Researchers presented a concrete method for bypassing large language model filters in a paper posted in October 2025. The core idea is to hide a malicious instruction in a structure that the model can decode but the filter cannot, causing the filter to pass it through with zero semantic understanding. The experiment used a substitution cipher, where each letter is replaced by another according to a fixed rule, and the model is instructed to decode and then act. Filters used by systems such as Google Gemini, DeepSeek, and Grok could not perform the decoding themselves, so they forwarded the prompts, after which the models produced forbidden outputs. This technique was termed controlled-release prompting.
The approach was inspired by cryptographic time-lock puzzles. A time-lock puzzle converts text into a number that appears random and can only be decoded after a predetermined number of computations, such as repeated squaring. Given a known computation speed, the number of required operations can be calculated precisely to enforce a delay. A malicious prompt can be locked in such a puzzle, passed through the filter, and then decoded by the model. To avoid suspicion from random-looking numbers, the authors exploited the random seed mechanism of language models, embedding the puzzle as a seed alongside an innocuous prompt, reducing detection probability.
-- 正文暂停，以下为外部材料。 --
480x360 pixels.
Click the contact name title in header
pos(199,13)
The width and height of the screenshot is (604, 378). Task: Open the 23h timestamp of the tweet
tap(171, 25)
The paper formally argues that if fewer computational resources are allocated to safety than to capability, jailbreaks and vulnerabilities will persist in a statistical sense. This result does not depend on specific models or rules but applies to all filter-based alignment systems and future technologies. The authors conclude that external alignment without understanding internal mechanisms is impossible, and that under asymmetric resource allocation, any defensive barrier will eventually be breached.